An in vitro analysis of a variety of stethoscopes, both acoustic and electronic, has demonstrated considerable variation in stethoscope performance. A clinician should interpret these results for the frequency range relevant to their field of practice or for their envisioned operating environment (eg, noisy emergency room vs quiet office setting) to help facilitate stethoscope selection. The Littmann Cardiology IV and low-cost Mabis Spectrum were consistently the top two performers across all assessed parameters, thus possibly making both a reasonable choice for most acoustic stethoscope applications. The Littmann 3200 was an outstanding performer in the electronic category especially for low frequencies. However, it should be noted that all electronic stethoscopes had very similar performance below 1,000 Hz.

The data generated in this study demonstrate the need for new stethoscope technology that is better suited for capturing higher frequency (2,500–8,000 Hz) information.
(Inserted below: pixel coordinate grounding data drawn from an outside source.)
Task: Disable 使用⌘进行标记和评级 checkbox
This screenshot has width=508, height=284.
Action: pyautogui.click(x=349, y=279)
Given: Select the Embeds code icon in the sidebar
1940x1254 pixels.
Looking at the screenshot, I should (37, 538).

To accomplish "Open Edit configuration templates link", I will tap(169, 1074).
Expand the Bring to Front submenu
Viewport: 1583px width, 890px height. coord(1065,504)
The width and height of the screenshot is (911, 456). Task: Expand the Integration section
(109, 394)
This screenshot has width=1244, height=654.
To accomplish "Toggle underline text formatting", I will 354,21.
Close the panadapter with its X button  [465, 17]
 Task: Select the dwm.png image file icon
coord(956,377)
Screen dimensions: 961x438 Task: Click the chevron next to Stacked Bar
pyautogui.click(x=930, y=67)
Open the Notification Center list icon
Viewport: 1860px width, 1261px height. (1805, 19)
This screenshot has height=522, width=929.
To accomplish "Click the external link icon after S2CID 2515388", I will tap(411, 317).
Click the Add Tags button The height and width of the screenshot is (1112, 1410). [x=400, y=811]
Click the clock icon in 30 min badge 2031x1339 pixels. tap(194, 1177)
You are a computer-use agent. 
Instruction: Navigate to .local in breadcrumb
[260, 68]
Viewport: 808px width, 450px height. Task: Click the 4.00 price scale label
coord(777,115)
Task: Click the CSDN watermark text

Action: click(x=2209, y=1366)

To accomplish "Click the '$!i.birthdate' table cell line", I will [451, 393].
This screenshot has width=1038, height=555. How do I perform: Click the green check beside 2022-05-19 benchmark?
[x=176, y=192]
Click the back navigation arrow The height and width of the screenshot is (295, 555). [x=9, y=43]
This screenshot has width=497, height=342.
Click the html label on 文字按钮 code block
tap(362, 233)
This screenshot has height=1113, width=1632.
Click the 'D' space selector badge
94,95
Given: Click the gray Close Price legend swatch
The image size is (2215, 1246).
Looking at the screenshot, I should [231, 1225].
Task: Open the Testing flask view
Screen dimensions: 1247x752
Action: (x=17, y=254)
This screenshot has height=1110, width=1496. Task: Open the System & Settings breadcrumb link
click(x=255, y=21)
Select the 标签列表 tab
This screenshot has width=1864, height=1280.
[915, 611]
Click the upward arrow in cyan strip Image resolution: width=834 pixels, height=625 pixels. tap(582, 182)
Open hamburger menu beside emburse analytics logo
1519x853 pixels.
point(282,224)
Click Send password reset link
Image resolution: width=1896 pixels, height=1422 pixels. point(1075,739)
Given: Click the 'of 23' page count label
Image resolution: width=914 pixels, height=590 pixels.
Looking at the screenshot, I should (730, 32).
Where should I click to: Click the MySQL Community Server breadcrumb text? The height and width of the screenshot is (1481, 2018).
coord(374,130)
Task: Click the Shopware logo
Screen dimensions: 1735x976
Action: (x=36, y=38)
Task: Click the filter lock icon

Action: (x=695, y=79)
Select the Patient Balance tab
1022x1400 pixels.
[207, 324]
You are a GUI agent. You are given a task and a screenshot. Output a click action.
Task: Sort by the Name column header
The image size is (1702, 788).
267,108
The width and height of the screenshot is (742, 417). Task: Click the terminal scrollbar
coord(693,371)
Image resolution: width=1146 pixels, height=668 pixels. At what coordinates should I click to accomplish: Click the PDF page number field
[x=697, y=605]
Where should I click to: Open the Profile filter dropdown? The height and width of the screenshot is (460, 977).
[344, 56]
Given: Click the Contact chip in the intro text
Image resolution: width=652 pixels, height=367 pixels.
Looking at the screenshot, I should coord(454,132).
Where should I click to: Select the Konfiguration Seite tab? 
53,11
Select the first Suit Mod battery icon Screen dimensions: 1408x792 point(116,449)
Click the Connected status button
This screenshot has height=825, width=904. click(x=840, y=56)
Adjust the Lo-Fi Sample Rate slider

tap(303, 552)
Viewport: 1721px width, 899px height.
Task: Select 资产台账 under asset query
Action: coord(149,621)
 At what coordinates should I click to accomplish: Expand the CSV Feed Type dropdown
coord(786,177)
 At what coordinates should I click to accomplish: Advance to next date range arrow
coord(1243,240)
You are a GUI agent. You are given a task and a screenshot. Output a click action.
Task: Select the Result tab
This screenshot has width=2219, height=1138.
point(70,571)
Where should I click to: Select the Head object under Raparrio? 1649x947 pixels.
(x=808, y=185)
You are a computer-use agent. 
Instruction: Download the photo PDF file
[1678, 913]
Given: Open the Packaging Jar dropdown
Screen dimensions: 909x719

Advances in material science, mechanical design, digital signal processing, and data analysis should facilitate the development of groundbreaking stethoscope technology that breathes new life into the art of auscultation.

Disclosure

Daniel Weiss, Joseph Butera III, Ryan Copt, Glenn Yeaw, Mark Harpster, and James Hughes are employees of Bongiovi Medical & Health Technologies, Inc. Deeb N Salem is a grant recipient from Bongiovi Medical & Health Technologies, Inc. Christine Erie reports no conflict of interest in this work.